New York, October 7 -- Repercussions of an unrelenting recession: rising unemployment, burgeoning lay-offs, glut of vacancies and plummeting rents.

According to real estate research firm Reis Inc, the U.S. office vacancy rate touched a five-year high in the third quarter. The national vacancy rate stood at 16.5 percent, 0.6 percentage higher than the previous quarter.

"The last time we saw vacancies in the mid-16s was at the end of 2004," noted Victor Calanog, director of research at Reis.

The dismal vacancy rate
The present vacancy rate is 2.3 percentage points higher than the vacancy rate in the comparative period last year. Thus the gains made during the commercial real estate boom have been washed away.

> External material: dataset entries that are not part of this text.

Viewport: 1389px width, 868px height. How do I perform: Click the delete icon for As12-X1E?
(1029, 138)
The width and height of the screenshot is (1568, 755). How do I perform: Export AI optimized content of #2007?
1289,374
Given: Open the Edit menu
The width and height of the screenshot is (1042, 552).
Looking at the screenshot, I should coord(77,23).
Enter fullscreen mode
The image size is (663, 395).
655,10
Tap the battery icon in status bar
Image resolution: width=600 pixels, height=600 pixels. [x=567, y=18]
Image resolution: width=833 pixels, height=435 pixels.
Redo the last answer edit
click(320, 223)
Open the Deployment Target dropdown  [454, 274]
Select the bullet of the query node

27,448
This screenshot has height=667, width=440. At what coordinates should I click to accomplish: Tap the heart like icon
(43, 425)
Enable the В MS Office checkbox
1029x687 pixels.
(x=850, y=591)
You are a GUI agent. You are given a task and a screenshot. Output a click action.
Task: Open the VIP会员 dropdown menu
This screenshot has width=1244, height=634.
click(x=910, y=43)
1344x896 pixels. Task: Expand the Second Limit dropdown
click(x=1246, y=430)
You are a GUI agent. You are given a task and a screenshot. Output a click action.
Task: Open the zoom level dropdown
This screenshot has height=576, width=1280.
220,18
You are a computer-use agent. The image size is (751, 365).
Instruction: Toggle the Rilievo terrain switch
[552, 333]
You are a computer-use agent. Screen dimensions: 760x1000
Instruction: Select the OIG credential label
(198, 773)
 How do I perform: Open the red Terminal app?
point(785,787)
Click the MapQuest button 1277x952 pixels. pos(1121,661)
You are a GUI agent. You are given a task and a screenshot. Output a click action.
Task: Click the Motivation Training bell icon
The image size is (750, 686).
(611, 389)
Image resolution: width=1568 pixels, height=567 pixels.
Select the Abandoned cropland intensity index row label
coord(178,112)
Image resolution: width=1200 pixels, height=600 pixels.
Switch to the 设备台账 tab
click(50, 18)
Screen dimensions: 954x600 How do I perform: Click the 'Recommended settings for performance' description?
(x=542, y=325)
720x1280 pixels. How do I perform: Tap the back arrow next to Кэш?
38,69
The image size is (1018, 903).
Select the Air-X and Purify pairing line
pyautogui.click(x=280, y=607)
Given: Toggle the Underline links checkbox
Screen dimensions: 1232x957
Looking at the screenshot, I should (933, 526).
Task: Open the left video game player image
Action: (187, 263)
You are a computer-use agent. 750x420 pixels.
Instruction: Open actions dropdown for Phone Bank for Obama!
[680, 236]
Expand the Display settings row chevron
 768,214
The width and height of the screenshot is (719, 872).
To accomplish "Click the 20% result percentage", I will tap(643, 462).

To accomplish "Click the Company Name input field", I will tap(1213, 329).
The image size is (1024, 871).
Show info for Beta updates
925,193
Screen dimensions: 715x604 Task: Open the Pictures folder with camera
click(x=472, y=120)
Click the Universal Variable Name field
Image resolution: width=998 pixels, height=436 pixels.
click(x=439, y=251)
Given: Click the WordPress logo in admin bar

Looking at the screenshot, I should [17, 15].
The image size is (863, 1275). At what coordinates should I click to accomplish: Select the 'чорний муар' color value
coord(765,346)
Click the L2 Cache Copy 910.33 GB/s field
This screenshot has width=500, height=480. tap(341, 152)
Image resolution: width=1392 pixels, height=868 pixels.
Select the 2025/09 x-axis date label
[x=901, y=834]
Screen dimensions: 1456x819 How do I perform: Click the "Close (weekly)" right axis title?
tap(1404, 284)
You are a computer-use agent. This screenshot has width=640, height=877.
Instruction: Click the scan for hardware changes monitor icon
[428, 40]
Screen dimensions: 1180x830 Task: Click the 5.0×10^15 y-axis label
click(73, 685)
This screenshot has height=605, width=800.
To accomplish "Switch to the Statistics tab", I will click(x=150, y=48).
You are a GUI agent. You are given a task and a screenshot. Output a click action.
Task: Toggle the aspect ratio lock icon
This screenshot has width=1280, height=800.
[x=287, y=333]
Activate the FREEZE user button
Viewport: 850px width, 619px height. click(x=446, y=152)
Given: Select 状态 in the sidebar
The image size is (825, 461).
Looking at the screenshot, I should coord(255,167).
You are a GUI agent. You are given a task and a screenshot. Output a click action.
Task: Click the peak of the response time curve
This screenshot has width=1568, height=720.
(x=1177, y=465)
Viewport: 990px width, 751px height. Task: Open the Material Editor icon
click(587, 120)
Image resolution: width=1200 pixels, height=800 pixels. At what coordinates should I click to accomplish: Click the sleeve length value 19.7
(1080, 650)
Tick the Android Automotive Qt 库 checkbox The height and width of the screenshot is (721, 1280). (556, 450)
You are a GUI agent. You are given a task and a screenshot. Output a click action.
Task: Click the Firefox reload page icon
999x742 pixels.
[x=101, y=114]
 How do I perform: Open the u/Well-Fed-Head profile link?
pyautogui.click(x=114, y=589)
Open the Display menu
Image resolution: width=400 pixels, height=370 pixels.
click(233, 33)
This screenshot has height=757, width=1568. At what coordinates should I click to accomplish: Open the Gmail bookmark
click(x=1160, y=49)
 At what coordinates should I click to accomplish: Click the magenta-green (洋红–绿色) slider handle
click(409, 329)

"So in seven quarters, the current recession has almost undone all additions to occupied space that occurred during the years when office rents peaked," Calanog said.

The office vacancy rate increased in 72 of the 79 primary metropolitan areas, up from 66 primary metropolitan areas that witnessed an increase in the vacancy rate last quarter.

U.S. has also witnessed the worst joblessness rate since 1983. The unemployment rate stood at 9.8 percent in September, and as many as 7.2 millions jobs have been lost since the onset of the current economic recession.

The BBREIT Office Property Index of 14 stocks has also shed 14.31 percent in the last one year.

Rents at lowest ebb
In addition, the amount actually paid by tenants in the United States dipped 8.5 percent, which is the highest year-over-year drop since 1995.

“The decline in effective rents really accelerated after the fall of Lehman Brothers. Tenants will continue shedding occupied space as jobs are lost,” Calanog opined.

Calanog further said, “Weakness in rents is not concentrated in just a few cities. We have yet to observe clear, systematic evidence that the office market is bottoming out.”

Rent demanded by the landlords dropped 1 percent from the last quarter to $28.15 per square foot. Effective rent, after factoring months of free rent and other perks, fell 2.2 percent from the second quarter to $22.91 per square foot.

Experts opine that the huge difference between the asking rent and effective rent is likely to cause the rents to decline further.

Calanog opined, "At some point they will need to lower asking rents significantly in order to bring prospective tenants in the door, even before talks about concessions are initiated. We have yet to observe clear, systematic evidence that the office market is bottoming out and has begun to recover.”